#### PASSAGE:
Chart 1. Structure of the Coating Thiols 1, 2, 3, and Analyte 4, i.e., 2-Hydroxybenzoate (Salicylate)a.

^a Each coating ligand was divided into fragments: Frag^Inner (blue), Frag^Central (green), Frag^Outer (red). Such ligands are linked to AuNPs of ∼2 nm, represented by the Au₁₄₄(SR)₆₀ structure.

Notwithstanding the previously collected information, the binding process of small molecules to the nanoparticle coating ligand shell is still only marginally understood. In particular, the effect of analyte binding on the structure of the monolayer has still to be clarified. In this context, through the use of equilibrium μs-long MD simulations and data analysis on volume-filtered pockets, here we have characterized, at the atomic detail, the pockets formed into the coating monolayer of selected nanoreceptors and achieved a molecular fingerprint of such functional pockets. Our results clarify how the capacity of such nanoreceptors to bind specific small organic analytes depends critically on the physicochemical nature of the thiolate ligands and their topological organization forming the outer functionalized monolayer.

Methodological Approach

We started our study by building three-dimensional (3D, Figure 1A) structures of specific functionalized nanoparticles. In our case, we relied on the Au₁₄₄(SR)₆₀ model, which can nowadays be built using the NanoModeler WebServer.³²⁻³⁵ Although the Au₁₄₄(SR)₆₀ model does not account for the size dispersion of the experimental sample, it is responsible for most of the effect observed in experiments and has been demonstrated to well predict the behavior of ligand shell-protected nanoparticles with average size around 1.6–2.0 nm.^30,31 Notably, there are only a few experimental structures of gold clusters and AuNPs with core diameters ranging from 0.9 to 2.1 nm (a list of the structures and the respective references can be found in ref (32)). However, the effect of core size modifications on the ability to bind organic molecules in the monolayer was clearly shown by Lucarini and Pasquato for AuNPs coated by ligand-1 (Chart 1), and it is small in this size range.²⁸ The significance of the results acquired is granted by the relevant extension of the simulations of ∼1 μs. Snapshots were analyzed every 50 ps.

#### RECORDED DATA:
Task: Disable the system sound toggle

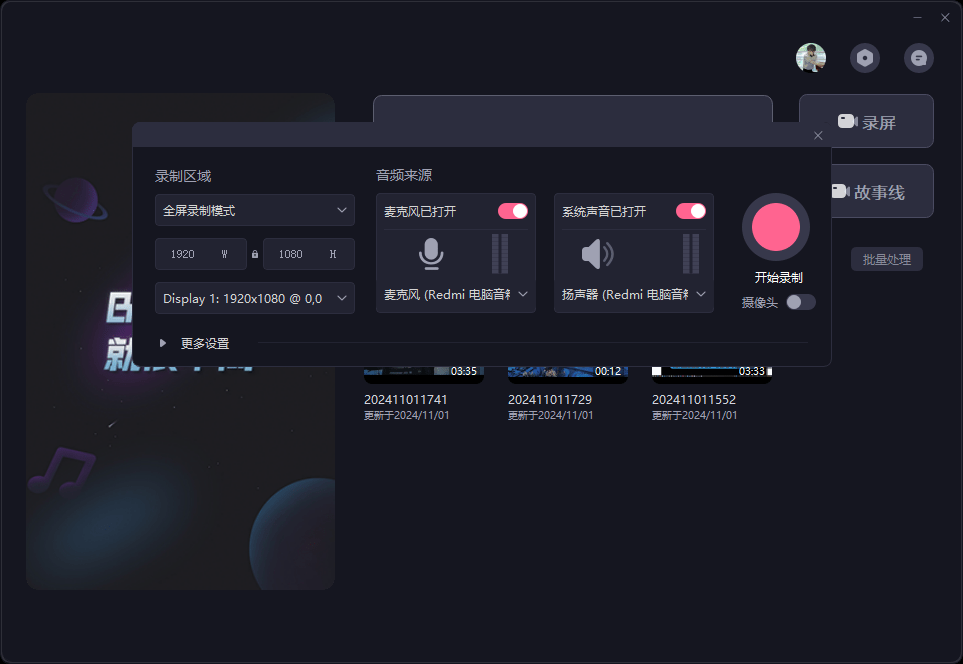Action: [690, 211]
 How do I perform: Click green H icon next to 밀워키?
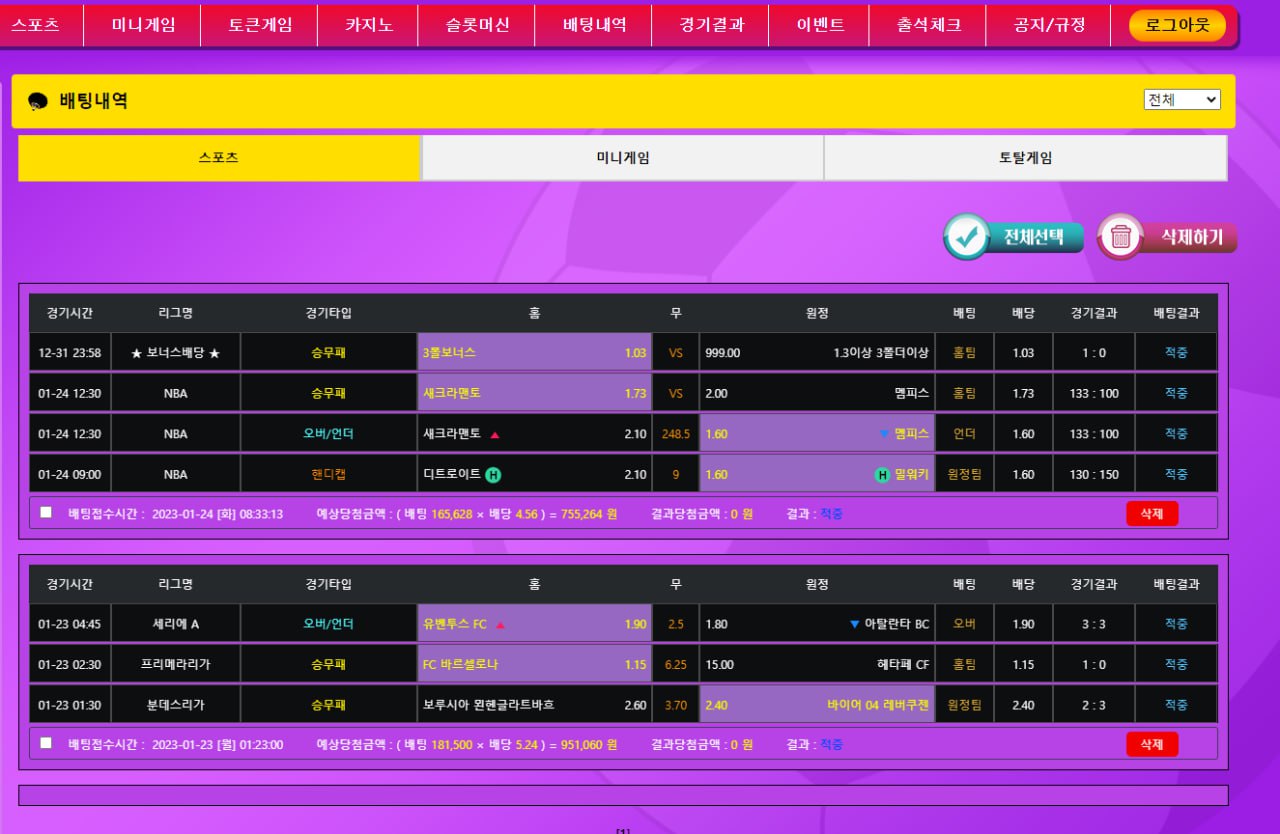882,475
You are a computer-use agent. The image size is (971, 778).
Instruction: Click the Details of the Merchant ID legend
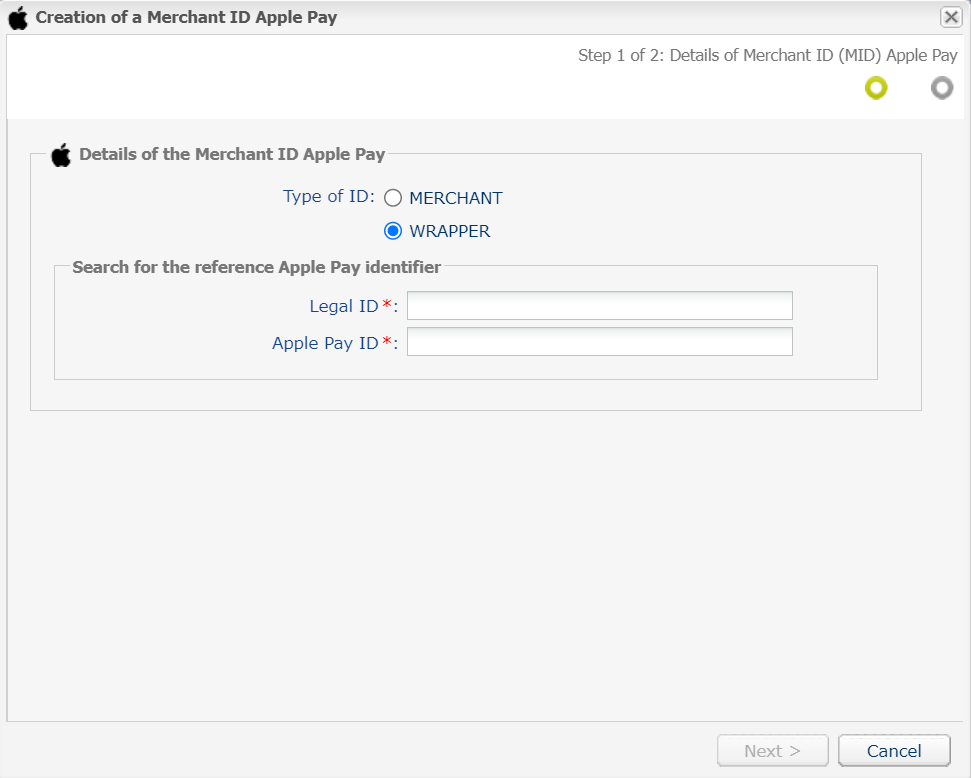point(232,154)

==

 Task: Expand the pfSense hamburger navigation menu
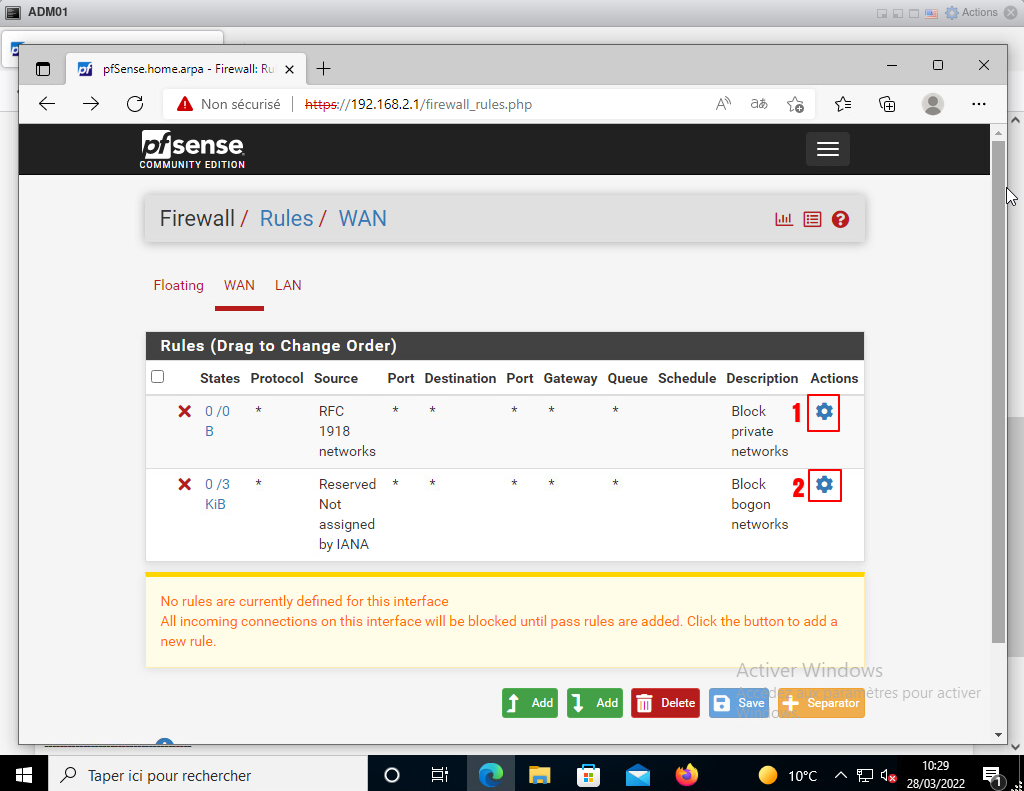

==

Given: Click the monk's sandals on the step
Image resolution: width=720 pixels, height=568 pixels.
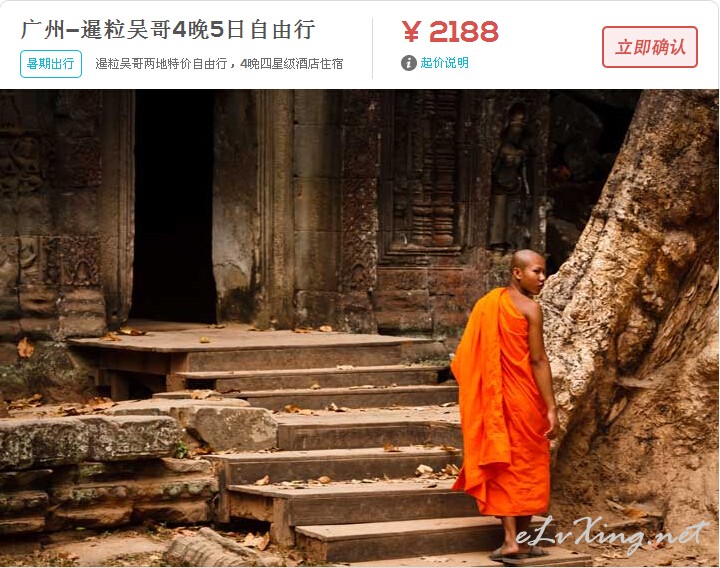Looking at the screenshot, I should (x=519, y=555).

#### WHAT NEEDS TO BE DONE:
Carry on the passage about pockets in gold nanoparticle coatings, starting right after its last sentence.

#### EXERCISE RESPONSE:
Figure 1.

Protocol for the characterization of pockets in AuNPs. (A) The three-dimensional model of the functionalized AuNP is obtained by attaching the coating ligands to the desired gold core. (B) A statistical ensemble of structures of the monolayer self-organization is generated computationally by all-atom MD simulations in explicit solvent. The colored lines show the position of a single ligand at frames taken every 5 ns of simulated time. (C) Each coating ligand is divided into fragments, which are chemical units with unique characteristics. (D) The computational tool Nanotron is used to identify the pockets on the nanoparticle. The pocket volume is obtained as the volumetric difference of two solvent excluded surfaces (SES) of the nanoparticle using two different probe radii (small cyan and big gray rolling spherical probe with a radius of 1.4 and 3 Å, respectively). A candidate pocket is kept if the volume enclosed by the SESs is higher than 100 ų. (E) Nanotron reports, for each structure, the number of pockets and other information about each pocket. This information can be used to better understand the characteristics of the pockets in each AuNP.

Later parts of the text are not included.